**Provided text**
━━━━━━━━━━━━━━━━━━━━━━━━━━━━━━

This sort of articulate cultural sensibility towards water was a contributing factor in the development of those particular spaces of intimate social interaction that were based around water and its various uses: the bath-house, neighborhood wells, tea ceremony houses, taverns, and so on. These spaces were indispensable to community life, entertainment, and even clandestine or intimate meetings.


Back-to-the-Water Revolution
A Perspective for "Homo Aquatics"

On the surface, people today seem to be far away from such an aquatic sensibility. But in fact there is a slowly emerging hope of a new human-water relationship. The first signs can be seen in some rather specialized fields: diving, "water birth" and experiments in interspecies communication, particularly with dolphins and some other aquatic mammals. I see great potential in this aquatic movement, and expect that it will exert a strong influence on our future civilization as a whole.

The renowned skin-diver Jacques Mayor swims side-by-side with dolphins, and from this collaborative experience he has acquired certain aquatic skills in body and respiratory movement, floating, and alternative states of consciousness. These things he has learned from dolphins are in fact inherent human traits that lay dormant after our departure from the womb. Having tapped back into his aquatic memory and instinct, Mayor has established a record for staying underwater at one hundred meters without breathing. He is showing us the aquatic potential that we all possess.

━━━━━━━━━━━━━━━━━━━━━━━━━━━━━━

**Supplied information**
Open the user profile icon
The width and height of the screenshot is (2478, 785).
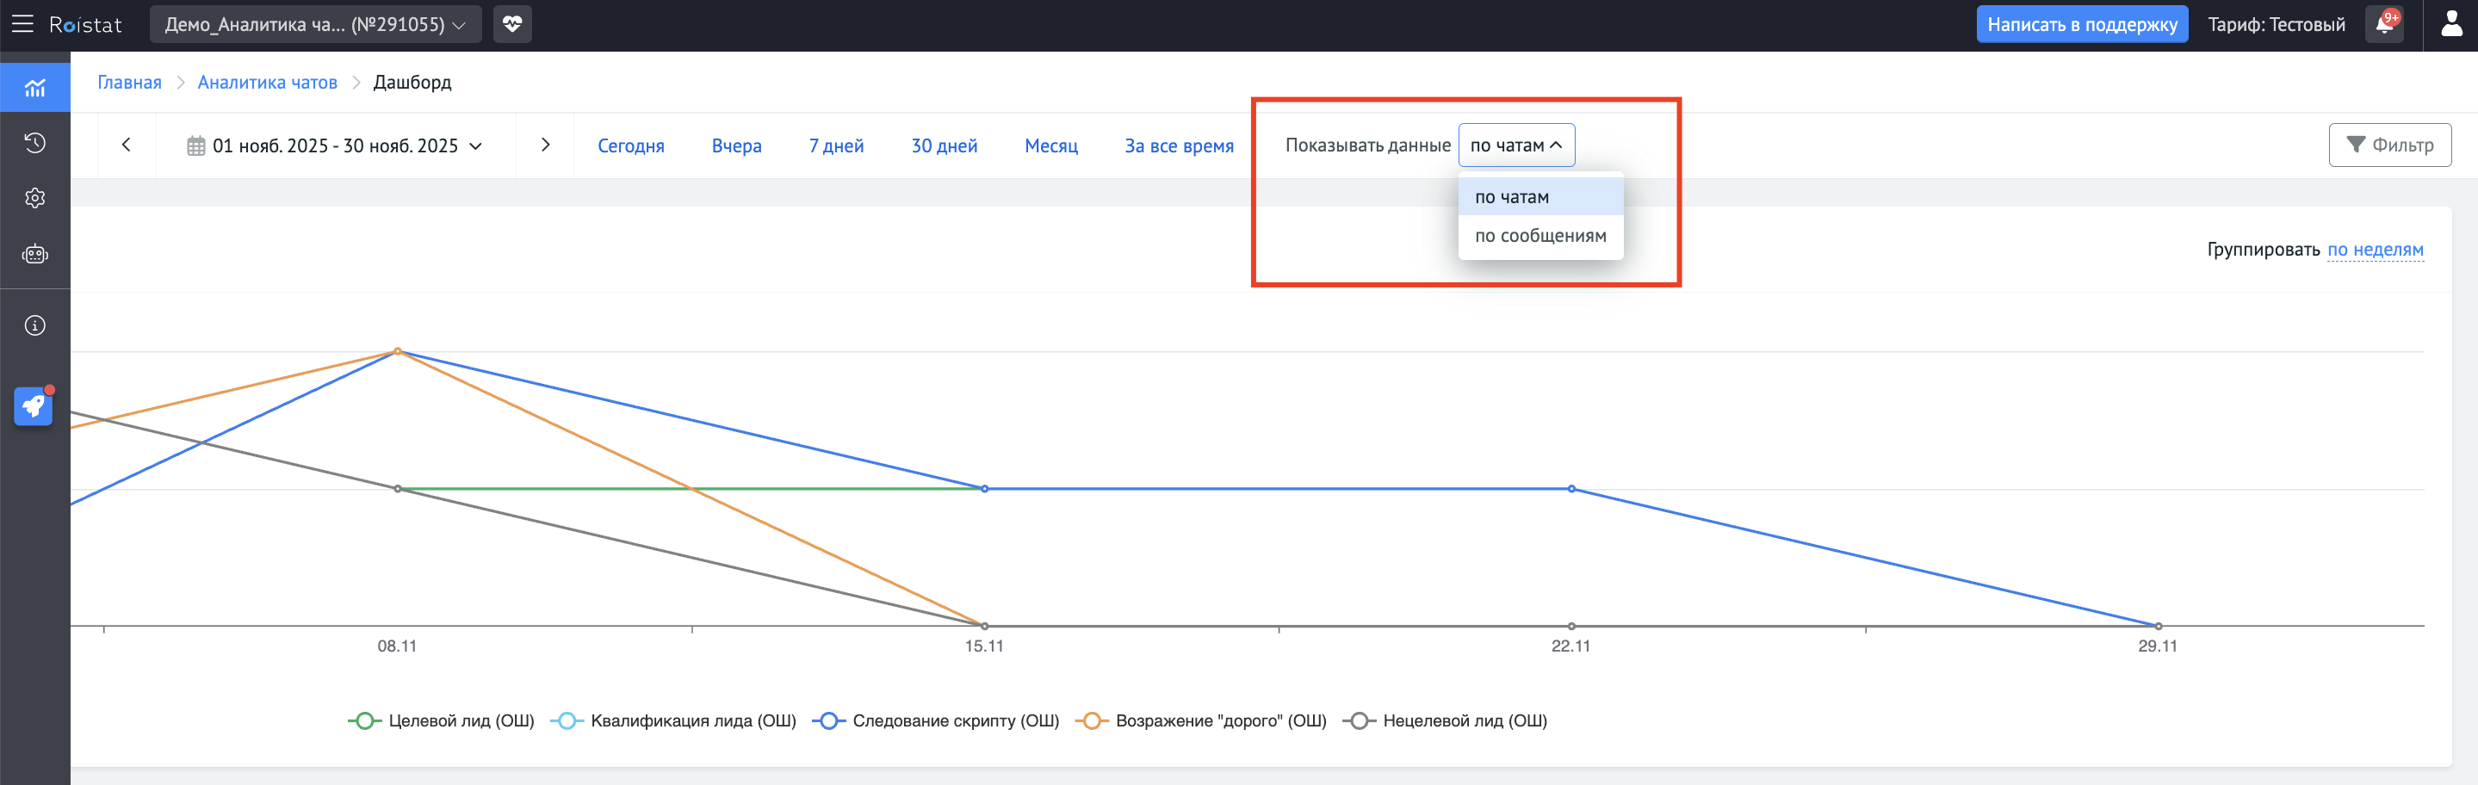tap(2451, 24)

━━━━━━━━━━━━━━━━━━━━━━━━━━━━━━

**Exercise instructions**
Repeat everything from "The renowned skin-diver" down to "we all possess." in the text about people and water, swapping "dolphins" for "whales".

**Answer area**
The renowned skin-diver Jacques Mayor swims side-by-side with whales, and from this collaborative experience he has acquired certain aquatic skills in body and respiratory movement, floating, and alternative states of consciousness. These things he has learned from whales are in fact inherent human traits that lay dormant after our departure from the womb. Having tapped back into his aquatic memory and instinct, Mayor has established a record for staying underwater at one hundred meters without breathing. He is showing us the aquatic potential that we all possess.